• [WHAT YOU SHOULD DO]: Scan the entries for lines with "will" and say how many there are, with nothing more.

=== INFORMATION ===

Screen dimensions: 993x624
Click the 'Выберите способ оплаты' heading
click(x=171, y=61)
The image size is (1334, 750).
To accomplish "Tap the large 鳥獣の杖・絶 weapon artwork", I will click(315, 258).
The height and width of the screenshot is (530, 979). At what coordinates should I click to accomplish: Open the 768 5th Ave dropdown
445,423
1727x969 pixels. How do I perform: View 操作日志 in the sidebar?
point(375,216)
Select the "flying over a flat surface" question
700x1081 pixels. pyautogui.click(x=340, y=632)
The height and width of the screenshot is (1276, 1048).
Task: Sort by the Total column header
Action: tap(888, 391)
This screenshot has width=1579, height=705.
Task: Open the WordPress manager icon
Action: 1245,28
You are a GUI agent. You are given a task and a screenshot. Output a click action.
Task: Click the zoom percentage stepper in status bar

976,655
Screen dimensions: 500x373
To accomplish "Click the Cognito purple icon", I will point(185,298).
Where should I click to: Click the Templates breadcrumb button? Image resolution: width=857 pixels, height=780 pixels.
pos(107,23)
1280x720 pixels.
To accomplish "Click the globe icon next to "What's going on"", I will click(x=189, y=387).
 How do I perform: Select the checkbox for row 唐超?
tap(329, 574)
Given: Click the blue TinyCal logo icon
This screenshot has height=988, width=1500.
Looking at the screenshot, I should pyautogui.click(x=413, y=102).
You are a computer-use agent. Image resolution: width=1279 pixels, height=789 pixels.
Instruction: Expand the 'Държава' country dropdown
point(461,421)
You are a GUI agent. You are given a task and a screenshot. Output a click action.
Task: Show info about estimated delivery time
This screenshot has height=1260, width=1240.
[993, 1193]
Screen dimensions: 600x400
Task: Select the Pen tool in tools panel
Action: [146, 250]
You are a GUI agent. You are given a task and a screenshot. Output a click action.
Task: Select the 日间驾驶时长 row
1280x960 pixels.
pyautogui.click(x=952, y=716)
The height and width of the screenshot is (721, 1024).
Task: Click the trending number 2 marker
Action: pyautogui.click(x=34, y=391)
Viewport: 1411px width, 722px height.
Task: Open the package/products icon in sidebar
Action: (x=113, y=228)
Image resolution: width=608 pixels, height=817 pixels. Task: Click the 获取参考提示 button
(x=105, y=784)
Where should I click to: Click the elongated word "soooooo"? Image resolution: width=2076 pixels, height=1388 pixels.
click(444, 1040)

===

• [RESULT OF THE TASK]: 3